■ Task objective
In the data below, find every line with the word "agent" and copy it out.

(Stored items)
'''

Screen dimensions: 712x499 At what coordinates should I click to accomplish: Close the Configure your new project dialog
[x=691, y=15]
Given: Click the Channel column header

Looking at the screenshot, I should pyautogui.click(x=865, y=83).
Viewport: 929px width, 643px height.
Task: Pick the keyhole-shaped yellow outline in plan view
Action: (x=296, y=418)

'''
'''

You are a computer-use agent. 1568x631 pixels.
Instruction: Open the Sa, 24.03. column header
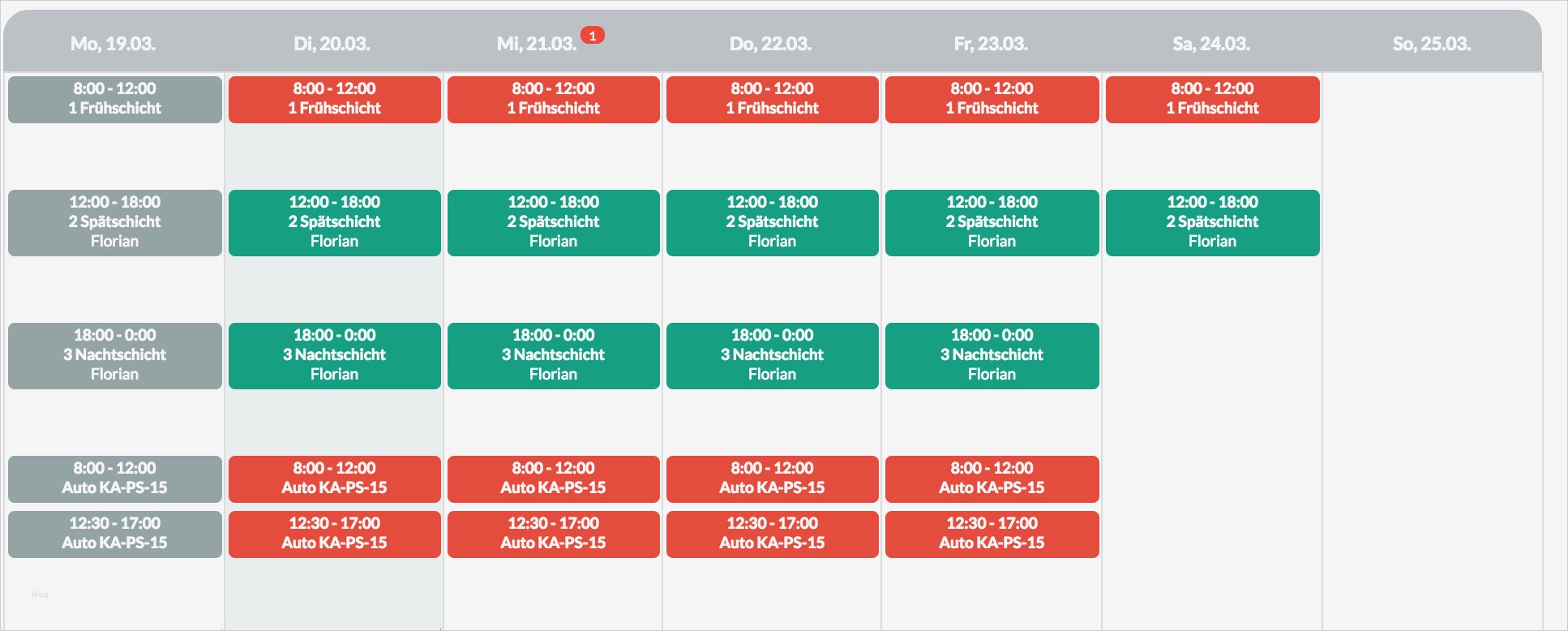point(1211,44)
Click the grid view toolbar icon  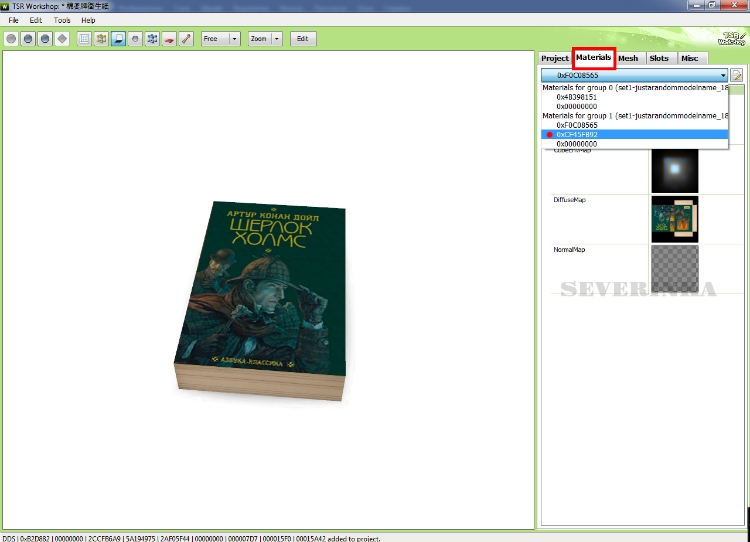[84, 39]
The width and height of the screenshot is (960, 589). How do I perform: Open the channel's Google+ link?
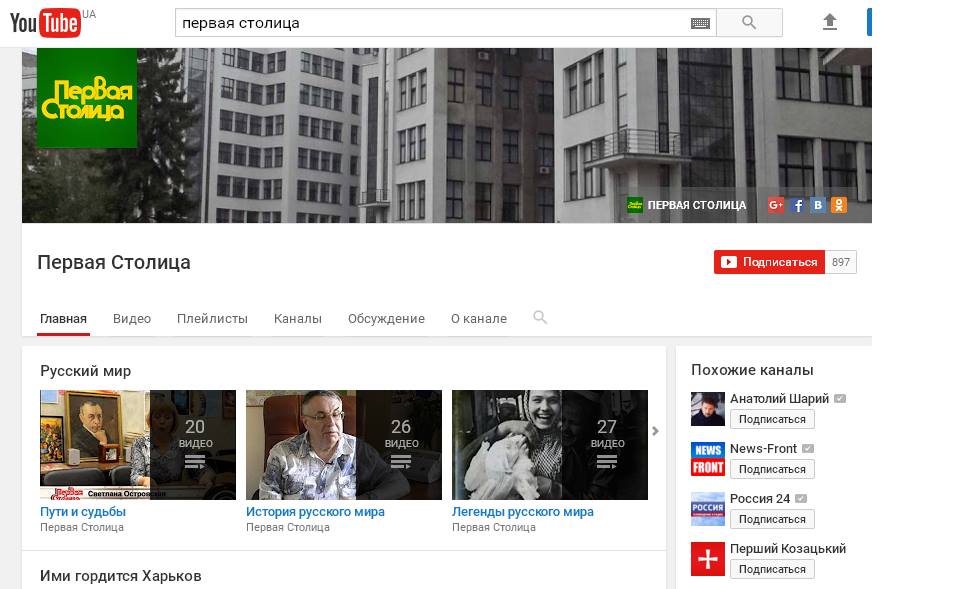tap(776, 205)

'''
'''

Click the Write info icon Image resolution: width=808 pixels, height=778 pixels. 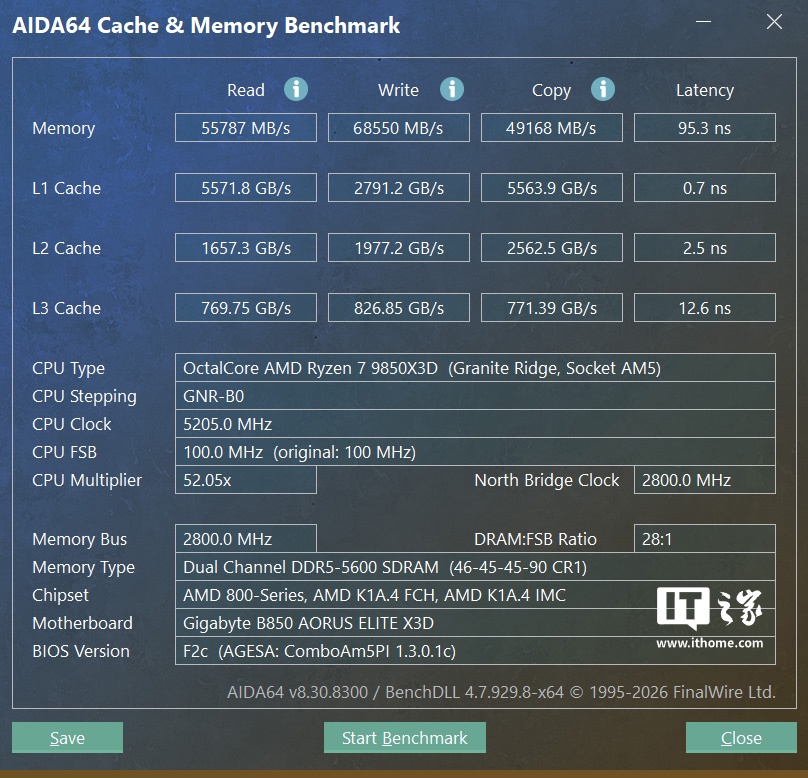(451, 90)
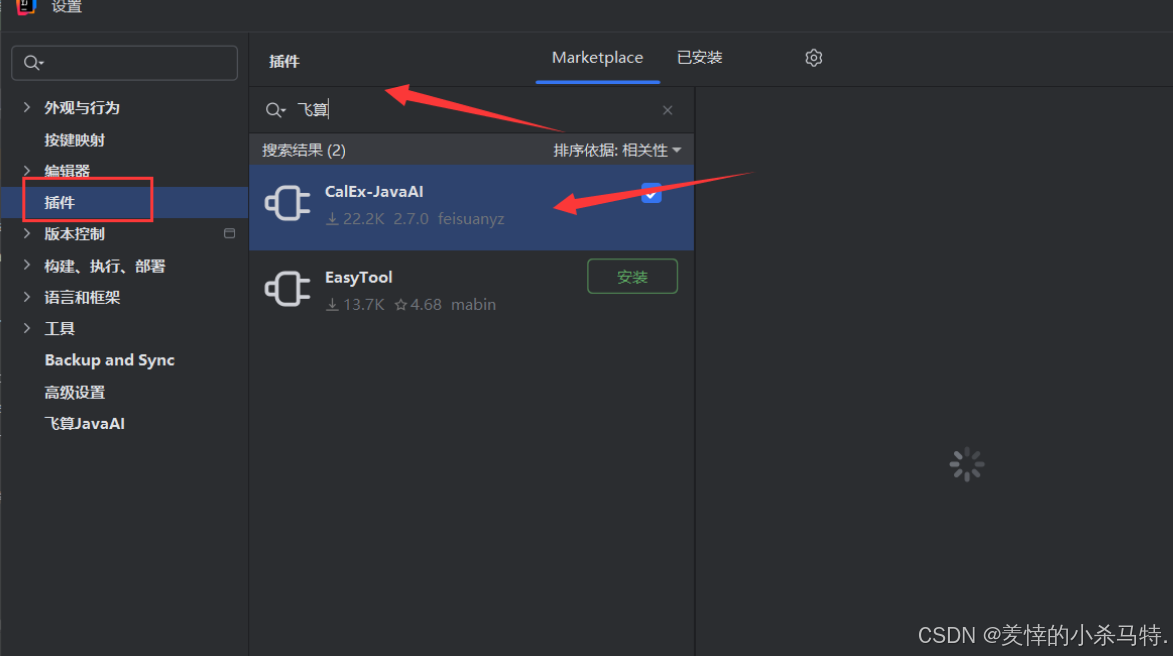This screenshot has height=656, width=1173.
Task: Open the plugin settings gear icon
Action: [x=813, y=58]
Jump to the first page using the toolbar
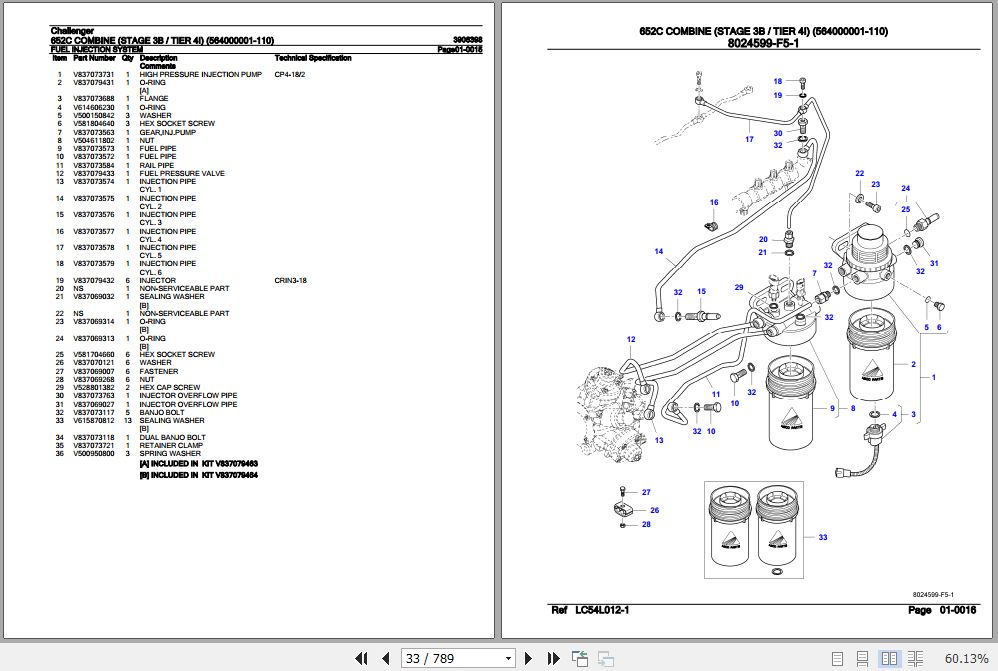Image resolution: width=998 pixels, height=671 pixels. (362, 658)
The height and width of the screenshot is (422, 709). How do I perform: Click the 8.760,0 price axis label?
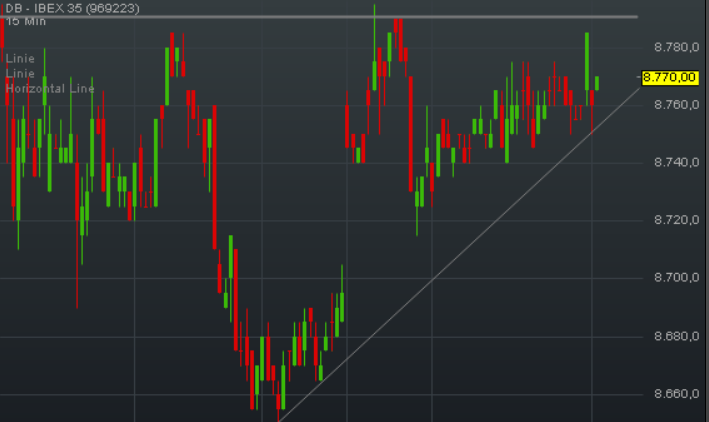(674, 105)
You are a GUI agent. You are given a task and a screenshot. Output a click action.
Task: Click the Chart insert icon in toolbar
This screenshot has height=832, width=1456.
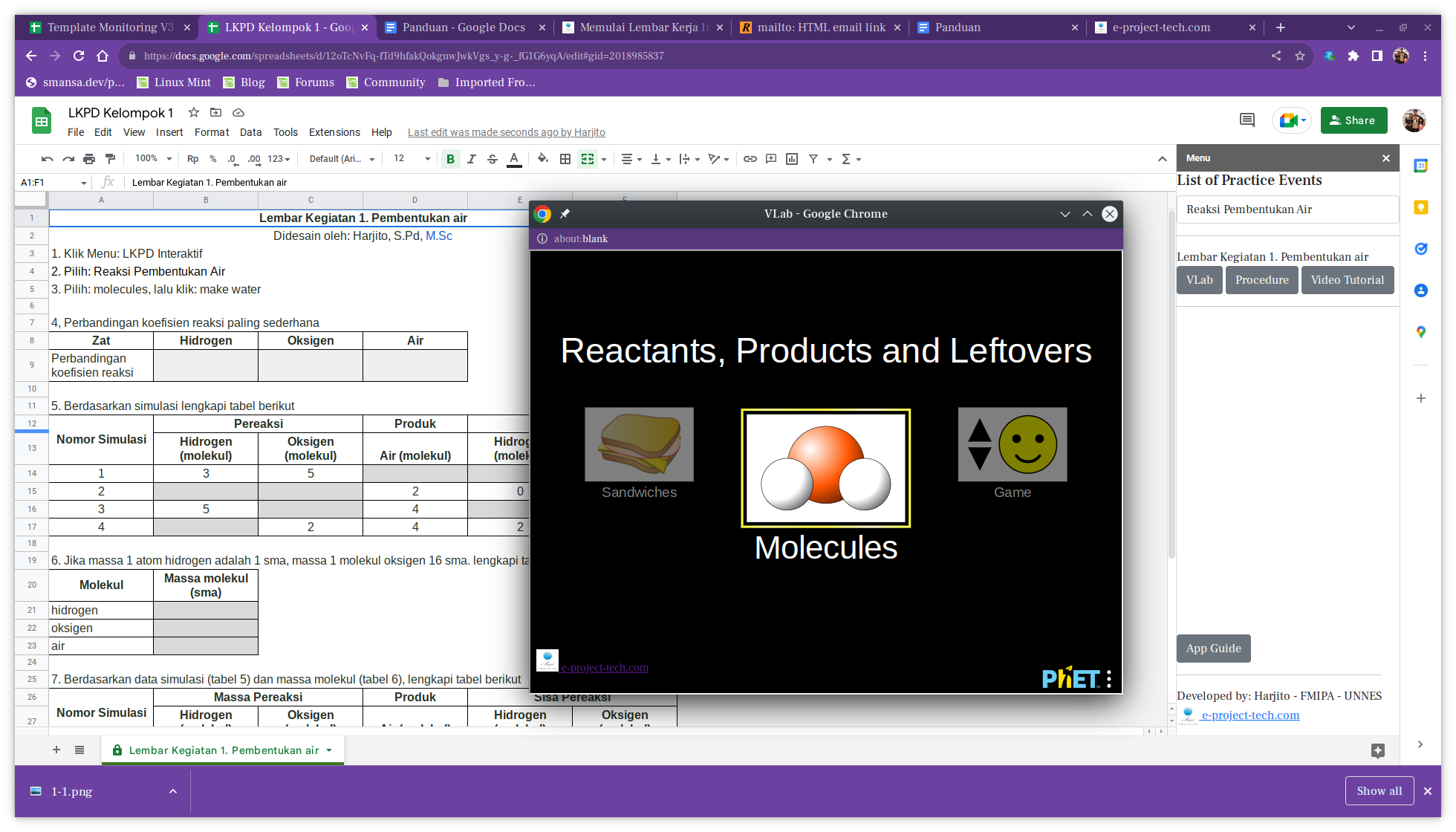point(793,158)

'''

■ Response below
You are a computer-use agent. 1568x631 pixels.
You are a GUI agent. You are given a task and a screenshot. Output a click action.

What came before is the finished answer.